• _TASK PROMPT_
Among the records below, find the line that has "How do I perform: Select"; from there, give the lines again exactly, and stop after the line that has "888x563 pixels.".

• _Saved data entries_
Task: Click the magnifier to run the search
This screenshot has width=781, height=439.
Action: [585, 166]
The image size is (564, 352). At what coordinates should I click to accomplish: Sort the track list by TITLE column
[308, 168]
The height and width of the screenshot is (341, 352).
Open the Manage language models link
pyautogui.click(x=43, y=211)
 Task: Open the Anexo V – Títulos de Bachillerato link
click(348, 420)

...

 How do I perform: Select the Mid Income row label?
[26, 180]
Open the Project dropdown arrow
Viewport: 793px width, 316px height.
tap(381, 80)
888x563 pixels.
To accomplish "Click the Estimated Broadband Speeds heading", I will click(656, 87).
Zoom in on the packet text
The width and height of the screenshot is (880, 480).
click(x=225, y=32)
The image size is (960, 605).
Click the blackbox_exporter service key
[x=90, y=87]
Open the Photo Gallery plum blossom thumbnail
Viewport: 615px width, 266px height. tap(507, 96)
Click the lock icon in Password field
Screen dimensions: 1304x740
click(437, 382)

• _TASK RESPONSE_
 How do I perform: Select the Mid Income row label?
[26, 180]
Open the Project dropdown arrow
Viewport: 793px width, 316px height.
tap(381, 80)
888x563 pixels.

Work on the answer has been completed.